→ **PROBLEM TO SOLVE**
Output the lines below without any changes, starting at the line that contains "You are a GUI" and ending with the last line.

→ **Pixel coordinate grounding data**
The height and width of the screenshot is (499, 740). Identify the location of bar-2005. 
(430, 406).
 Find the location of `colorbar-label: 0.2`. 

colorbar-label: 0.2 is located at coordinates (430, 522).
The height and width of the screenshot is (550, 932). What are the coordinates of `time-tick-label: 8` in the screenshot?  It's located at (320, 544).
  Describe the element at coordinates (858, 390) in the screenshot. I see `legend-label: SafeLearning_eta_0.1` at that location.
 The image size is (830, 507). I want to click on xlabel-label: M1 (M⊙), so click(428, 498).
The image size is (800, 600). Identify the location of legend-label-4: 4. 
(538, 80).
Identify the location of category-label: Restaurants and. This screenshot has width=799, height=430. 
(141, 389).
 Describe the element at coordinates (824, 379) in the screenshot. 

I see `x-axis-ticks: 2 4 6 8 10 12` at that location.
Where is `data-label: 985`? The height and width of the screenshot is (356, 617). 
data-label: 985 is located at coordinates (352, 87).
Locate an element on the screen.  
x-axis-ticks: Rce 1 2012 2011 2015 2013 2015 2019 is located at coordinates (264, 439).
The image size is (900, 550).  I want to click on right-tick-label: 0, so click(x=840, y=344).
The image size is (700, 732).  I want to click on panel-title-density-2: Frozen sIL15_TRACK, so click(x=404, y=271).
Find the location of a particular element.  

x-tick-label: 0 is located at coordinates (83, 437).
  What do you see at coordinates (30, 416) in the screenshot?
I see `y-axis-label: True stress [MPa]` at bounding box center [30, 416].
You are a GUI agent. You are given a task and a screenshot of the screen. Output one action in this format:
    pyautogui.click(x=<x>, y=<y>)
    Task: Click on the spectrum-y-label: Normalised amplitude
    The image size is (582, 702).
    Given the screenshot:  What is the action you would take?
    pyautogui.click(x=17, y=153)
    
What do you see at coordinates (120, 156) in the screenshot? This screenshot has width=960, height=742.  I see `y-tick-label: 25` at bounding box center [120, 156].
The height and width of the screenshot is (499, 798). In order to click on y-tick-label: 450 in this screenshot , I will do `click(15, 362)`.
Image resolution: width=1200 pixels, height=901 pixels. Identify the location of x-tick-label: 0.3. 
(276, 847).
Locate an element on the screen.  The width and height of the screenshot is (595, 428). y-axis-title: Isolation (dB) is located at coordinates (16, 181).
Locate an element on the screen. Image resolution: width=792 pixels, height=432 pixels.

→ **RESULT**
You are a GUI agent. You are given a task and a screenshot of the screen. Output one action in this format:
    pyautogui.click(x=<x>, y=<y>)
    Task: Click on the spectrum-y-label: Normalised amplitude
    The image size is (582, 702).
    Given the screenshot:  What is the action you would take?
    pyautogui.click(x=17, y=153)
    
What do you see at coordinates (120, 156) in the screenshot? This screenshot has width=960, height=742.  I see `y-tick-label: 25` at bounding box center [120, 156].
The height and width of the screenshot is (499, 798). In order to click on y-tick-label: 450 in this screenshot , I will do `click(15, 362)`.
Image resolution: width=1200 pixels, height=901 pixels. Identify the location of x-tick-label: 0.3. 
(276, 847).
Locate an element on the screen.  The width and height of the screenshot is (595, 428). y-axis-title: Isolation (dB) is located at coordinates (16, 181).
Locate an element on the screen. Image resolution: width=792 pixels, height=432 pixels.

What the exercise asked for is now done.